**GIVEN ENTRIES:**
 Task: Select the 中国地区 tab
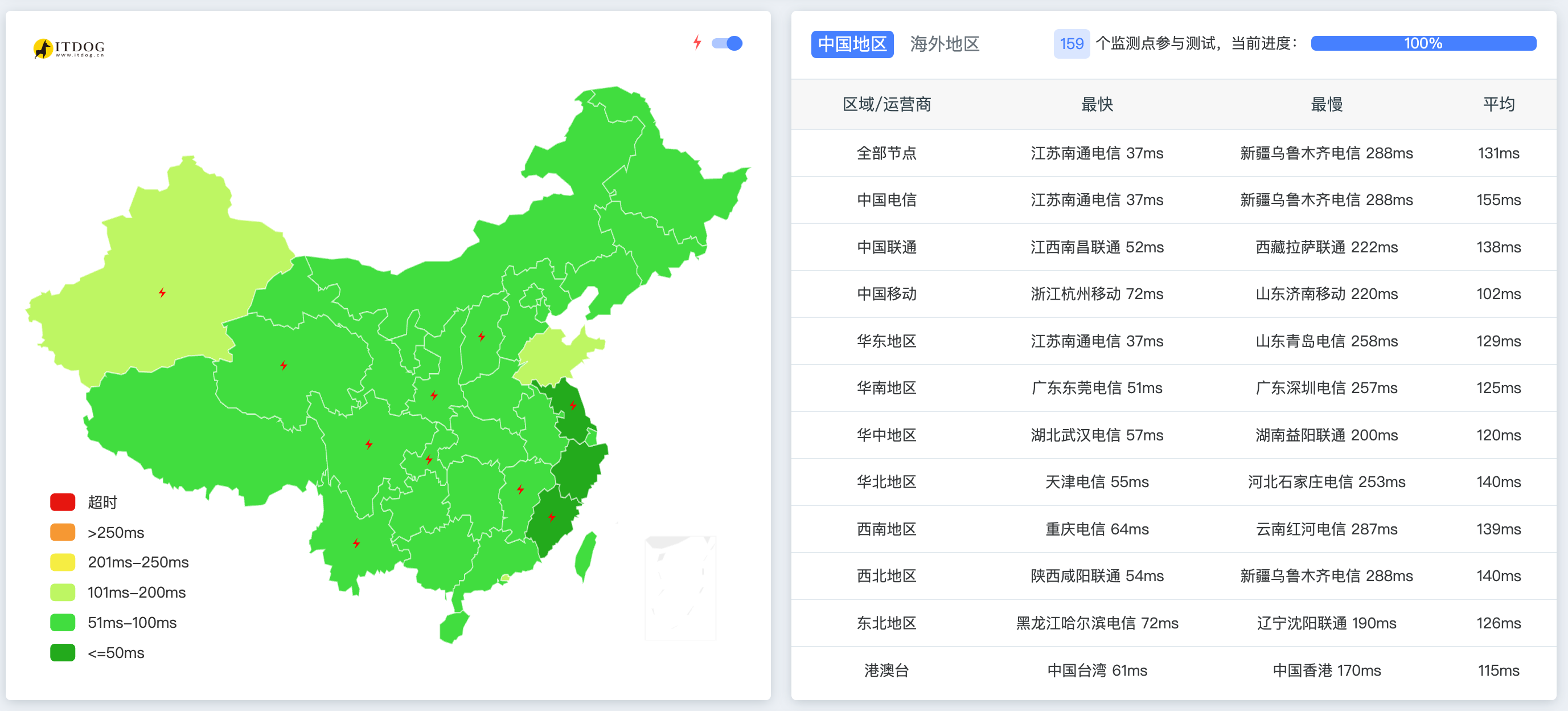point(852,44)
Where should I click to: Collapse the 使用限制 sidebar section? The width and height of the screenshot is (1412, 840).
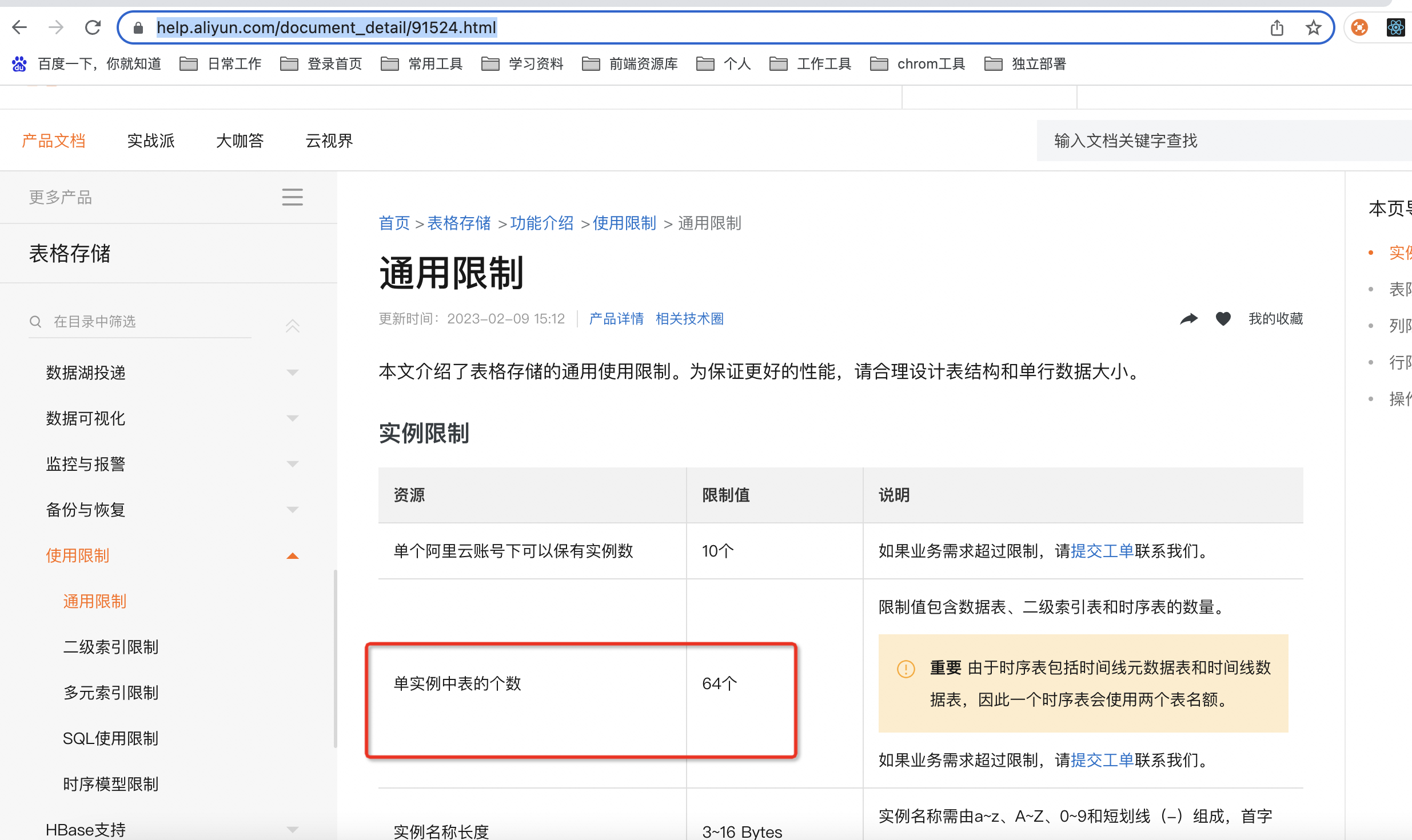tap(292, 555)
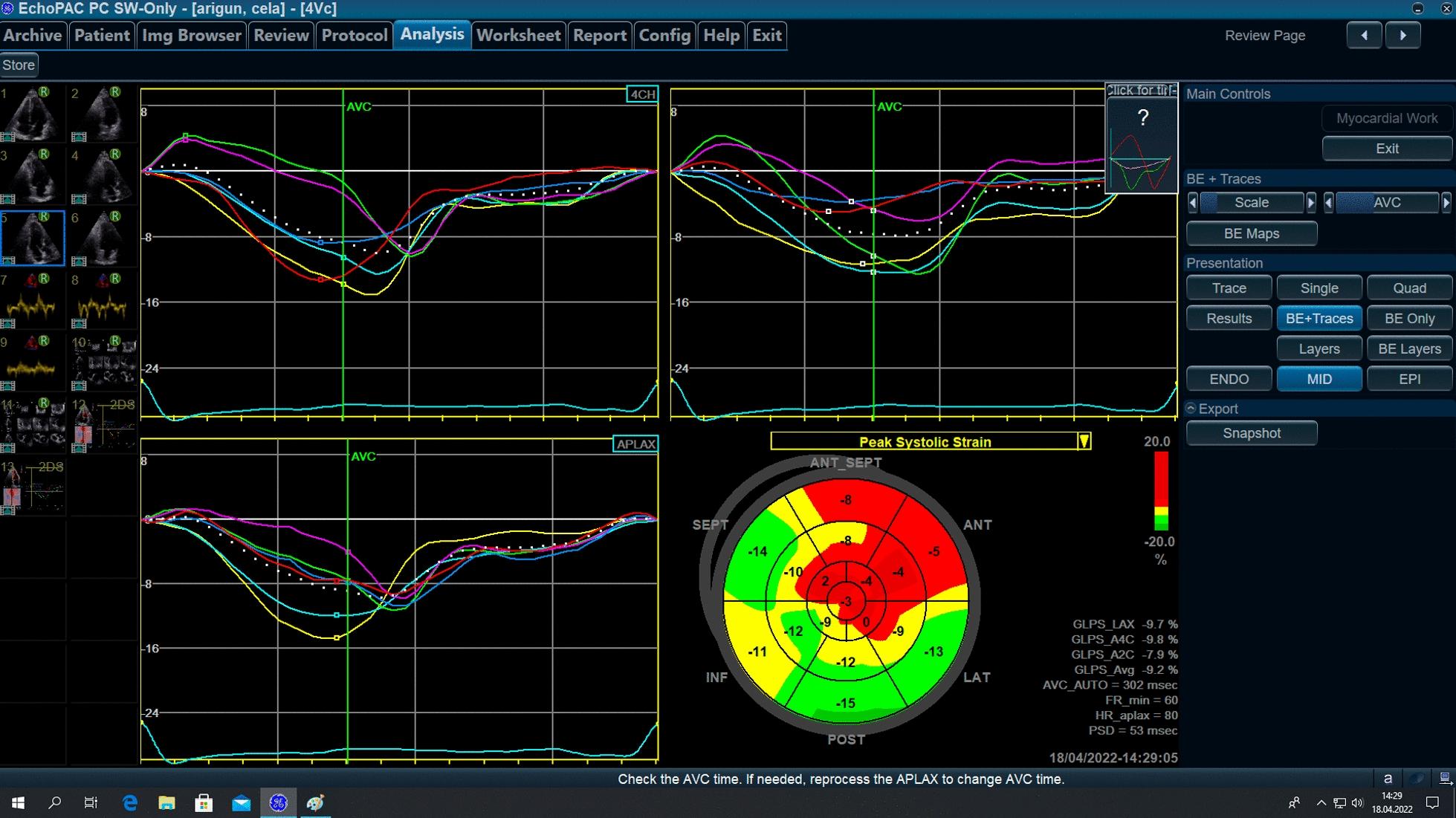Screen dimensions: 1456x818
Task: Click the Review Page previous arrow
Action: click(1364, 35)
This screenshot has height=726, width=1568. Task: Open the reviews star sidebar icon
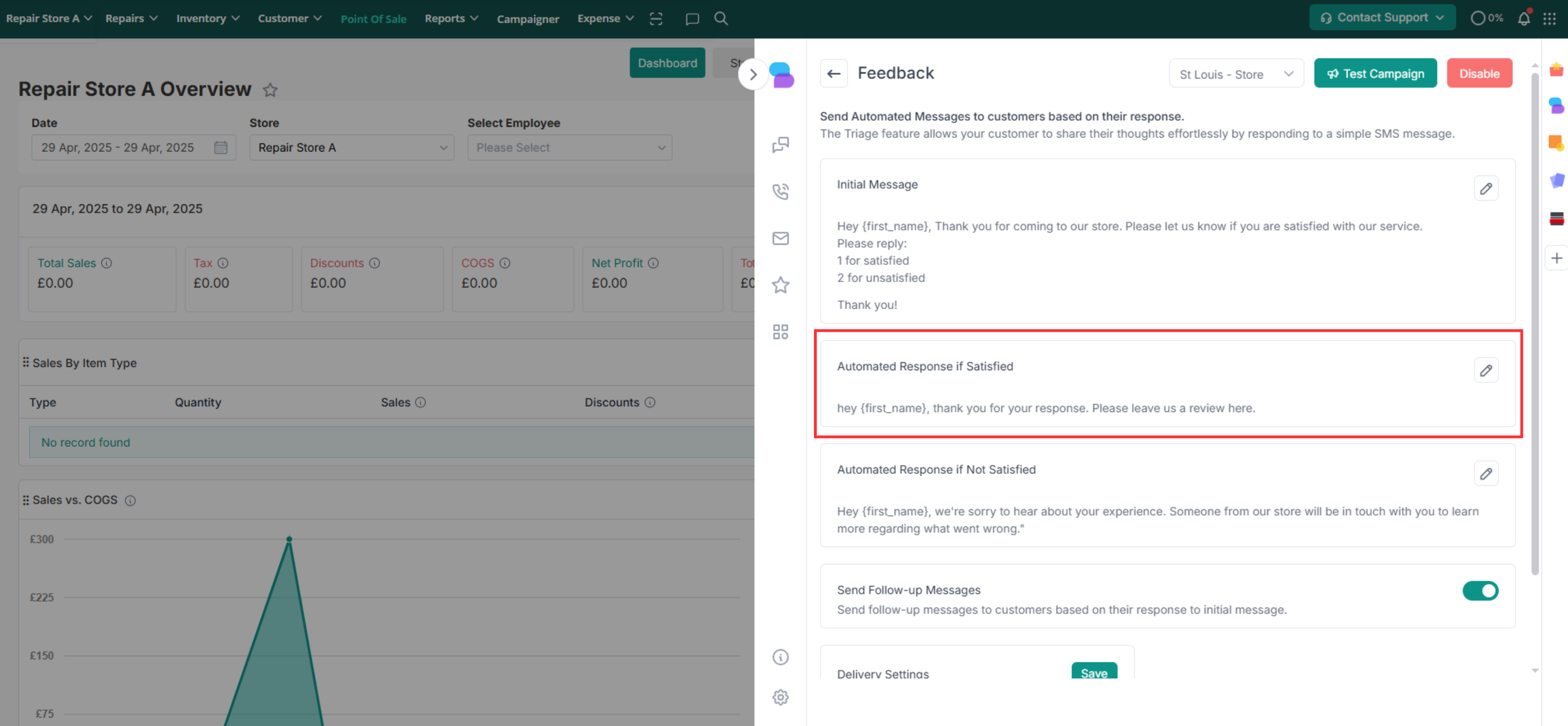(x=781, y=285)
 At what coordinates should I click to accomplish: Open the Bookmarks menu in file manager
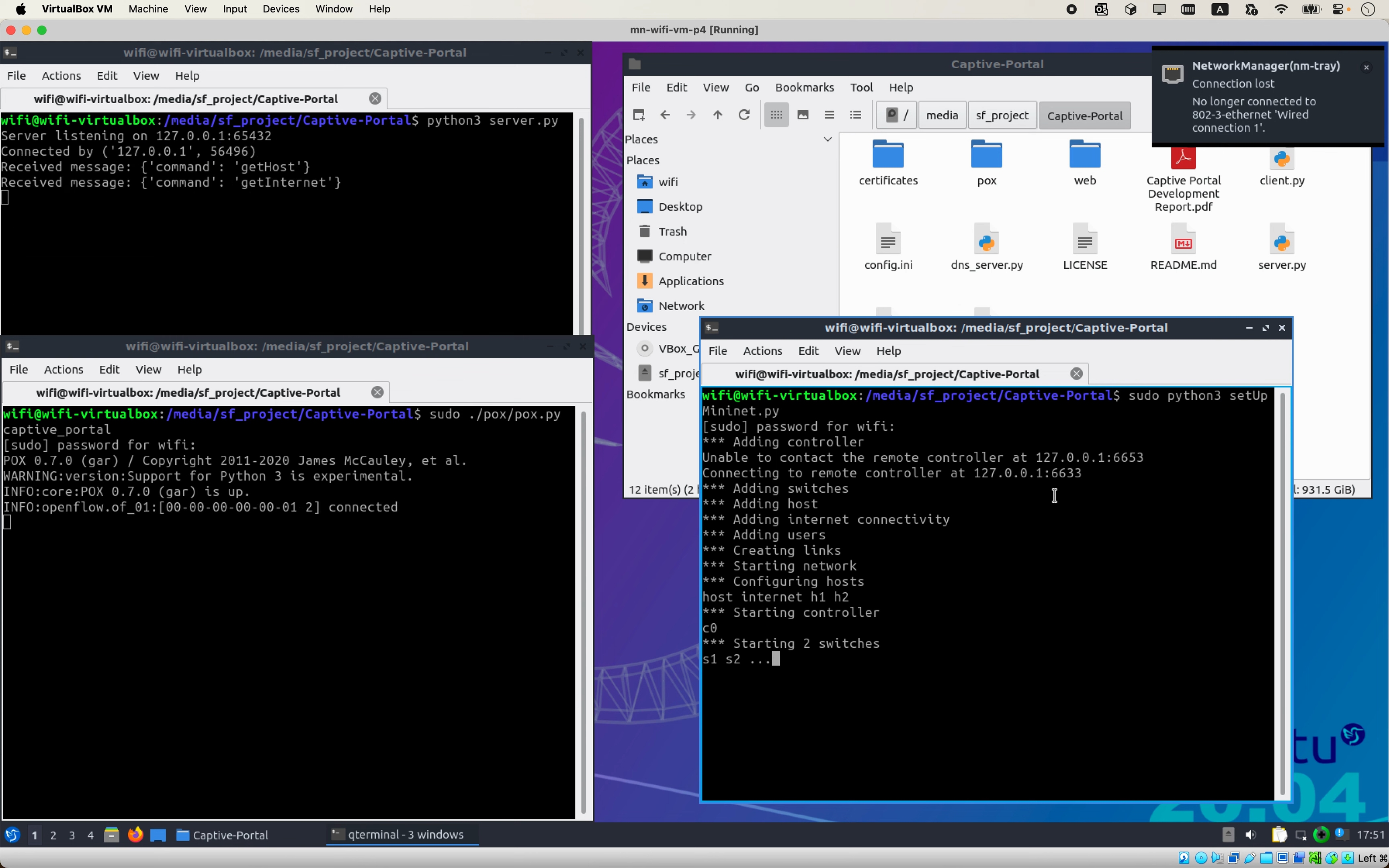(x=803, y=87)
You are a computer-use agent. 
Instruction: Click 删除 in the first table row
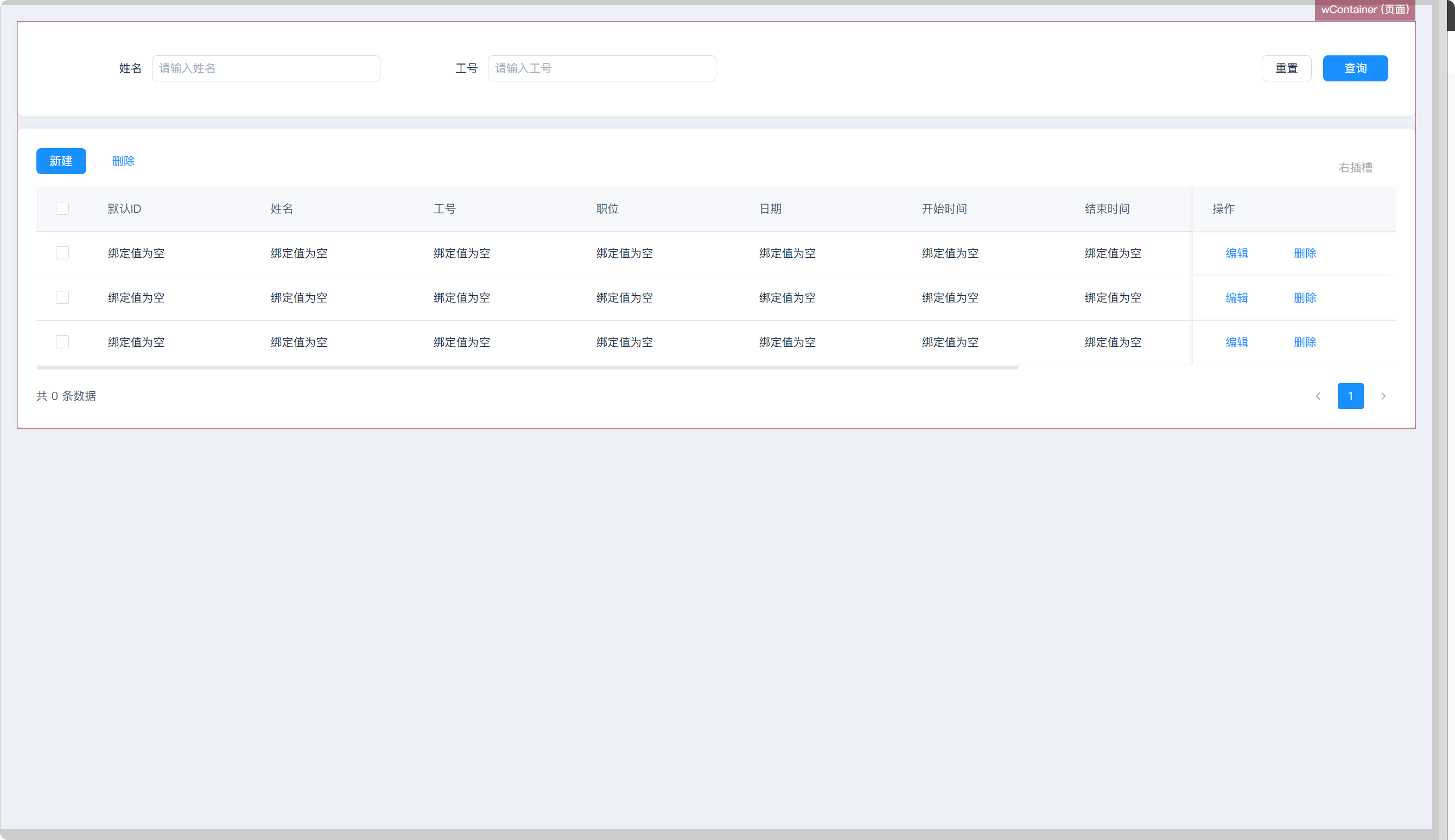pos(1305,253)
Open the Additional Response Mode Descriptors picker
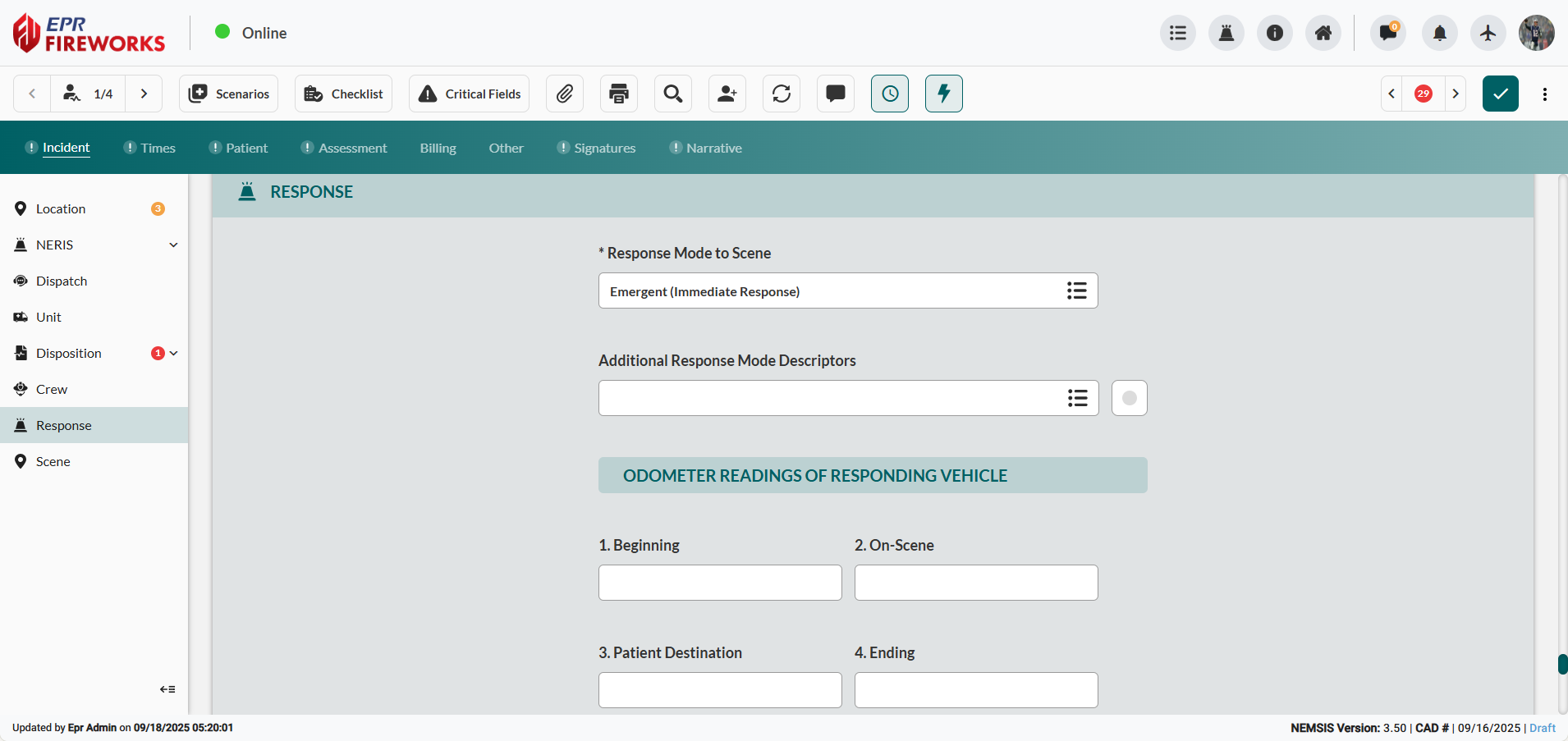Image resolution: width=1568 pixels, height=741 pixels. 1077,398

**WHAT YOU WILL DO:** A word-for-word copy of the listing is needed, with no pictures in it.

**YOUR RESPONSE:**
 Task: Select the 中国地区 tab
point(852,44)
Where should I click to: Collapse the 使用限制 sidebar section? The width and height of the screenshot is (1412, 840).
tap(292, 555)
Screen dimensions: 1456x818
Task: Click the Review Page previous arrow
Action: click(1364, 35)
This screenshot has height=726, width=1568. Task: Open the reviews star sidebar icon
(x=781, y=285)
 At what coordinates should I click to accomplish: Open the Bookmarks menu in file manager
(x=803, y=87)
You are a computer-use agent. 
Instruction: Click 删除 in the first table row
pos(1305,253)
Open the Additional Response Mode Descriptors picker
Image resolution: width=1568 pixels, height=741 pixels. 1077,398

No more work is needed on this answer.